* _Work to complete_:
Within the listing below, show every line that contains the word "agent".

═══

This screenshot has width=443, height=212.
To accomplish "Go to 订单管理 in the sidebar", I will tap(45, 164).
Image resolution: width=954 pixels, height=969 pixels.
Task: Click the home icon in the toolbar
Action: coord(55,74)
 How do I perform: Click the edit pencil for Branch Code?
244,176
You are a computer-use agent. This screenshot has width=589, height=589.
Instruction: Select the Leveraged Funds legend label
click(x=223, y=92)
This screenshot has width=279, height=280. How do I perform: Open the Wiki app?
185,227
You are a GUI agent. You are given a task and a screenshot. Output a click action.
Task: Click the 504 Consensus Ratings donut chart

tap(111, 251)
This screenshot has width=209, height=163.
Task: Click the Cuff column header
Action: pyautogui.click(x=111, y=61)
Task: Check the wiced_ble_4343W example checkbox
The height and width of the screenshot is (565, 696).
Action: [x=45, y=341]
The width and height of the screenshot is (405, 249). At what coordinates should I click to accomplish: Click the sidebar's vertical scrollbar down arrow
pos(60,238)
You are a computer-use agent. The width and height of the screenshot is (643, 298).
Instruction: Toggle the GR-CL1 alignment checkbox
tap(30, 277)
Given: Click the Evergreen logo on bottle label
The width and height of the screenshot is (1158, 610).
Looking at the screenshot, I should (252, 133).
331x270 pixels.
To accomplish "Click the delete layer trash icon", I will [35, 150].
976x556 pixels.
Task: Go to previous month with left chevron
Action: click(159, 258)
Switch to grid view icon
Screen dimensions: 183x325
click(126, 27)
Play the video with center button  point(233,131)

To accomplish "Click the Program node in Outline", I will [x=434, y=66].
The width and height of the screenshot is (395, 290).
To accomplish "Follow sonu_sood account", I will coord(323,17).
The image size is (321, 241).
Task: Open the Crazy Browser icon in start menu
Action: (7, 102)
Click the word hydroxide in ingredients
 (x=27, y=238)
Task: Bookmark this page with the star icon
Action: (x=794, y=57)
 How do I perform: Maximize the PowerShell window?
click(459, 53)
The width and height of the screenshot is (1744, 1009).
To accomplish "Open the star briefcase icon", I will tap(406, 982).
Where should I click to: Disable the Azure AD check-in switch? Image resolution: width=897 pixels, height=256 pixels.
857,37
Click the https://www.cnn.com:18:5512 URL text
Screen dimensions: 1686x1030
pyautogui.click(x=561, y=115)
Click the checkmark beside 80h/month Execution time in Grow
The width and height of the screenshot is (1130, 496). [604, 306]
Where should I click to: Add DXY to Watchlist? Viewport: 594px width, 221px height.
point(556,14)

═══

* _Completed exercise_:
You are a computer-use agent. This screenshot has width=589, height=589.
You are a GUI agent. You are given a task and a screenshot. Output a click action.
You are a computer-use agent. The width and height of the screenshot is (643, 298).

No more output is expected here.